*TRY IT*:
Write out every line below that contains "section".

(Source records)
------------

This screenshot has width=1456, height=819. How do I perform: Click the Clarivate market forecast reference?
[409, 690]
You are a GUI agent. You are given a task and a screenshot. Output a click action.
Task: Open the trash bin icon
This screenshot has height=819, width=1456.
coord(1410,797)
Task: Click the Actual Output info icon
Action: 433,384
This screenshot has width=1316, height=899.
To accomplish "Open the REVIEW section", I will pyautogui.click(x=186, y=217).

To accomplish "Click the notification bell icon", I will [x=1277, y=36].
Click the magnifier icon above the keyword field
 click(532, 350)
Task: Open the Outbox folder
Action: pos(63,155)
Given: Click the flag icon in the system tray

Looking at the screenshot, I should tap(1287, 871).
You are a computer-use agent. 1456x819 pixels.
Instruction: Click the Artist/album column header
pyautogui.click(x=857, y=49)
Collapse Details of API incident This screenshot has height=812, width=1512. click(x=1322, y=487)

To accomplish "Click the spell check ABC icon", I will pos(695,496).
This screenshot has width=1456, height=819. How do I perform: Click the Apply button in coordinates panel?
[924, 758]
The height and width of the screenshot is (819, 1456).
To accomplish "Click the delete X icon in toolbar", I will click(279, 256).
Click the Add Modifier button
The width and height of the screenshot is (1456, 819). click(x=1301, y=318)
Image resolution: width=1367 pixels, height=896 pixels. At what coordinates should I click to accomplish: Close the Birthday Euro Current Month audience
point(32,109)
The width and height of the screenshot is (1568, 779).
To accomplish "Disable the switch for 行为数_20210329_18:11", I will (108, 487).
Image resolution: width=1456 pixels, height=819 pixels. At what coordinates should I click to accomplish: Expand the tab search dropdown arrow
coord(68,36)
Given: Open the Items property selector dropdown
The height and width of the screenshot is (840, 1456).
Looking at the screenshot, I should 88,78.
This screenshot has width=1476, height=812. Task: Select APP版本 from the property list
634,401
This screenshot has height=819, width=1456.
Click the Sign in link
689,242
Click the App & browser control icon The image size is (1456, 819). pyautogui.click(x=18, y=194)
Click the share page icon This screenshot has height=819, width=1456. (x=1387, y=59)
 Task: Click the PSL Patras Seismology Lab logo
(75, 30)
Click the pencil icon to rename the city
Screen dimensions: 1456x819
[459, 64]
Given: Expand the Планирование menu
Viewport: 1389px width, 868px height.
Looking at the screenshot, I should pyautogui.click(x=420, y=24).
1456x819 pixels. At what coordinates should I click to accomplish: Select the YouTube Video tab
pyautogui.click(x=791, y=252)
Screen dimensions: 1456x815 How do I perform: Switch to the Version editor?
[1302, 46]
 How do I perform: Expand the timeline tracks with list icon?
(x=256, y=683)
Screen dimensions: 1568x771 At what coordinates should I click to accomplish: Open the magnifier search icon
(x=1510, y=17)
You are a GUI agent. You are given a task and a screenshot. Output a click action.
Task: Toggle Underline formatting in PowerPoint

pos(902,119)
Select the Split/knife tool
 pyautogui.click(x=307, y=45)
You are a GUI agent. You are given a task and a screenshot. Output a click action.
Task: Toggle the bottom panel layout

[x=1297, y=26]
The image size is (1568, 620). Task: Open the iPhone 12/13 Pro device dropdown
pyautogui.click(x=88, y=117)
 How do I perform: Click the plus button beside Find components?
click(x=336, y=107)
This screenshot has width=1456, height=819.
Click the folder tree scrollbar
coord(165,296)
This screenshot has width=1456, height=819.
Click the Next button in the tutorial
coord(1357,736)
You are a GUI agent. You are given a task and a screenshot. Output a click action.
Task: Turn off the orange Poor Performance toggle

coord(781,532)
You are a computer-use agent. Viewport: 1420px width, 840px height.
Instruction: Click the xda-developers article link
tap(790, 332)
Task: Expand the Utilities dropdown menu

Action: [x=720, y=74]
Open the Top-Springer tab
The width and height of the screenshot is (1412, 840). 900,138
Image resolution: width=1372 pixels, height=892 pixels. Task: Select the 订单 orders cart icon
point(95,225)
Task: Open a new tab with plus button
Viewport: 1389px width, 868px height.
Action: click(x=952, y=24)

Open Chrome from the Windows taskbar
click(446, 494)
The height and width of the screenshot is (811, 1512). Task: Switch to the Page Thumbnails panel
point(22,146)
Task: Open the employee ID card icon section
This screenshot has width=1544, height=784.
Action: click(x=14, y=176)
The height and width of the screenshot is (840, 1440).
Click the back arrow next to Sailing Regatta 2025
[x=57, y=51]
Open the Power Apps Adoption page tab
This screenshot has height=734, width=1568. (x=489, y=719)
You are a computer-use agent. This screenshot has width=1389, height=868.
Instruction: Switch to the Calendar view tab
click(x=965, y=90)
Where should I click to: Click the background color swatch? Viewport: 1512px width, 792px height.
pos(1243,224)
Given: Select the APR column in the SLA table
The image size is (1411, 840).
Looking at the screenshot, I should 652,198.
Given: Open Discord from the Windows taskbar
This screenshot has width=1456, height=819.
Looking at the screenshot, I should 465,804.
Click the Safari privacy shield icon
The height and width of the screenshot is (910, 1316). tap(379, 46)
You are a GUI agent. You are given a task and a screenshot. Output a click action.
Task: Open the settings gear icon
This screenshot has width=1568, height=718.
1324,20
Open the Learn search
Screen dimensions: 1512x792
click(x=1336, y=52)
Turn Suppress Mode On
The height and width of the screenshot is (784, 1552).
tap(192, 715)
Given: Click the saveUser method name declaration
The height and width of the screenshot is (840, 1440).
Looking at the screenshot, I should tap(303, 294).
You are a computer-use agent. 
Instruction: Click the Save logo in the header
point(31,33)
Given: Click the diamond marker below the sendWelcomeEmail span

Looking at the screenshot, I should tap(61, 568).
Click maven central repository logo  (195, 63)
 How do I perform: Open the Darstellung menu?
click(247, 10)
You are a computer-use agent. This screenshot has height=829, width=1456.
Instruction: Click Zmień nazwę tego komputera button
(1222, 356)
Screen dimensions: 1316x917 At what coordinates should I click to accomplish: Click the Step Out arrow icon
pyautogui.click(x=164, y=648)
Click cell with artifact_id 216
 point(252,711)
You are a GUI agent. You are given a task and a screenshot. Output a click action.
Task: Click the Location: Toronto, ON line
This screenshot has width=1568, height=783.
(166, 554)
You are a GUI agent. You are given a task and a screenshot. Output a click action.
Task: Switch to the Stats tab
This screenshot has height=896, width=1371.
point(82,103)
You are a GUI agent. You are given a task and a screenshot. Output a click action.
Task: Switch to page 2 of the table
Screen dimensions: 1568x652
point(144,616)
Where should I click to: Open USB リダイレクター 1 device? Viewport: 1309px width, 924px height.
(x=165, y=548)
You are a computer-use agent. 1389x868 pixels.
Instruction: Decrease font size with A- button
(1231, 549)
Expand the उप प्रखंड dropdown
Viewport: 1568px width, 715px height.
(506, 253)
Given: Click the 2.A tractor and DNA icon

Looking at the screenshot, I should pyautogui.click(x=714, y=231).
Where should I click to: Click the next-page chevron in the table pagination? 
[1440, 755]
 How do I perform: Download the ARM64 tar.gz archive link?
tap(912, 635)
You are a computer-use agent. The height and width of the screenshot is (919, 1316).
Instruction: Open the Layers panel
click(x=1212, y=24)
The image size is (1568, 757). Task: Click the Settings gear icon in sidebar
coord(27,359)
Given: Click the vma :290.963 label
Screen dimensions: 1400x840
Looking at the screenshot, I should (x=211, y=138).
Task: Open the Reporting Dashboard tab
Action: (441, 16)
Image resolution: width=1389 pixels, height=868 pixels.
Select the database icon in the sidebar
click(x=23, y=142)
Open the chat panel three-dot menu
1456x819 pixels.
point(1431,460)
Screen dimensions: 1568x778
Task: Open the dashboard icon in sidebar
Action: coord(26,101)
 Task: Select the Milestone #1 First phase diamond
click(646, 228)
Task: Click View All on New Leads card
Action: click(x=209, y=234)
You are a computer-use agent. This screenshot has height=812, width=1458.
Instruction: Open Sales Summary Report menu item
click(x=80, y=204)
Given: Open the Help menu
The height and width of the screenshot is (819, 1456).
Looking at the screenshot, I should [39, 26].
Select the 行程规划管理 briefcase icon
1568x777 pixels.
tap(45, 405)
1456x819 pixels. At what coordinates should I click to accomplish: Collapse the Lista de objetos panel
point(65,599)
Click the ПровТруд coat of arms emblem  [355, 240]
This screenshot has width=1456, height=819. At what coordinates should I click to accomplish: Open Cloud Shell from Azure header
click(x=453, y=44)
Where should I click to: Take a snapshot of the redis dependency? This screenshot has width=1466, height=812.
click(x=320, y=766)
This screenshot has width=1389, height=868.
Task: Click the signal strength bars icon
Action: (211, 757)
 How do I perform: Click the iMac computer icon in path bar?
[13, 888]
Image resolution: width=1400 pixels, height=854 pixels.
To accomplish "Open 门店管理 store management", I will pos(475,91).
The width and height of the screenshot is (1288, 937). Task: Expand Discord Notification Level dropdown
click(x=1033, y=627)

------------

*SOLUTION TO THE PROBLEM*:
To accomplish "Open the REVIEW section", I will pyautogui.click(x=186, y=217).
Task: Open the employee ID card icon section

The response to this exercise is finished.